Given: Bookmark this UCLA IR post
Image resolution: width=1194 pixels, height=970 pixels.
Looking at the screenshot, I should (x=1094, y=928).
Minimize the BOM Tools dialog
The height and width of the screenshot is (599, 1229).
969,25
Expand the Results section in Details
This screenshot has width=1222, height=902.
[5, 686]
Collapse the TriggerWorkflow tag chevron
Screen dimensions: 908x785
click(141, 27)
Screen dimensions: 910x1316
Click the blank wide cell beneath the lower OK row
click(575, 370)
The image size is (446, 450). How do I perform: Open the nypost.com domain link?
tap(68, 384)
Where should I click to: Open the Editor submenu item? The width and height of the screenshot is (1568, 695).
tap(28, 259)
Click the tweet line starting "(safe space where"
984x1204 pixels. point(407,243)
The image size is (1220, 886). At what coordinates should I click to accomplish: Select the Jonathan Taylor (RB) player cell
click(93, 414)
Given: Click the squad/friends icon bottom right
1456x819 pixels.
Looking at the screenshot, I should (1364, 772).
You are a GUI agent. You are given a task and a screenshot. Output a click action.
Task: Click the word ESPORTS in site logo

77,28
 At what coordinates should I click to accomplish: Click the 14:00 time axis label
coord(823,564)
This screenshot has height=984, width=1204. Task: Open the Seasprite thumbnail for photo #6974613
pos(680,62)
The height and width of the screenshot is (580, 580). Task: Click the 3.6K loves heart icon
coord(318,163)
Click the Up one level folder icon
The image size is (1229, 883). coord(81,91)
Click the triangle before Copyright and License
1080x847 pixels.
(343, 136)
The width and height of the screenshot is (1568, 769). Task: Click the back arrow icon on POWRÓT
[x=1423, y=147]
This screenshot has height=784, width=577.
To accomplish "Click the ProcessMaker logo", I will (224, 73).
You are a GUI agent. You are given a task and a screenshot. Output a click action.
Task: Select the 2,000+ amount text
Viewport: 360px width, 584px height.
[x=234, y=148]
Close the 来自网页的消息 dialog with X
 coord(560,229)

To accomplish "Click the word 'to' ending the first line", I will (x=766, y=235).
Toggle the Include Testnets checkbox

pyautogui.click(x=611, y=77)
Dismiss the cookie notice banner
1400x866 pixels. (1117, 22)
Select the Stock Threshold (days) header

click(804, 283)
------------------------------
**WHAT IS NEEDED**
Repeat the records above exactly, leaving none out.

**EXERCISE ANSWER**
Given: Bookmark this UCLA IR post
Image resolution: width=1194 pixels, height=970 pixels.
Looking at the screenshot, I should (x=1094, y=928).
Minimize the BOM Tools dialog
The height and width of the screenshot is (599, 1229).
969,25
Expand the Results section in Details
This screenshot has width=1222, height=902.
[5, 686]
Collapse the TriggerWorkflow tag chevron
Screen dimensions: 908x785
click(141, 27)
Screen dimensions: 910x1316
Click the blank wide cell beneath the lower OK row
click(575, 370)
The image size is (446, 450). How do I perform: Open the nypost.com domain link?
tap(68, 384)
Where should I click to: Open the Editor submenu item? The width and height of the screenshot is (1568, 695).
tap(28, 259)
Click the tweet line starting "(safe space where"
984x1204 pixels. point(407,243)
The image size is (1220, 886). At what coordinates should I click to accomplish: Select the Jonathan Taylor (RB) player cell
click(93, 414)
Given: Click the squad/friends icon bottom right
1456x819 pixels.
Looking at the screenshot, I should (1364, 772).
You are a GUI agent. You are given a task and a screenshot. Output a click action.
Task: Click the word ESPORTS in site logo

77,28
 At what coordinates should I click to accomplish: Click the 14:00 time axis label
coord(823,564)
This screenshot has height=984, width=1204. Task: Open the Seasprite thumbnail for photo #6974613
pos(680,62)
The height and width of the screenshot is (580, 580). Task: Click the 3.6K loves heart icon
coord(318,163)
Click the Up one level folder icon
The image size is (1229, 883). coord(81,91)
Click the triangle before Copyright and License
1080x847 pixels.
(343, 136)
The width and height of the screenshot is (1568, 769). Task: Click the back arrow icon on POWRÓT
[x=1423, y=147]
This screenshot has height=784, width=577.
To accomplish "Click the ProcessMaker logo", I will (224, 73).
You are a GUI agent. You are given a task and a screenshot. Output a click action.
Task: Select the 2,000+ amount text
Viewport: 360px width, 584px height.
[x=234, y=148]
Close the 来自网页的消息 dialog with X
 coord(560,229)

To accomplish "Click the word 'to' ending the first line", I will (x=766, y=235).
Toggle the Include Testnets checkbox

pyautogui.click(x=611, y=77)
Dismiss the cookie notice banner
1400x866 pixels. (1117, 22)
Select the Stock Threshold (days) header

click(804, 283)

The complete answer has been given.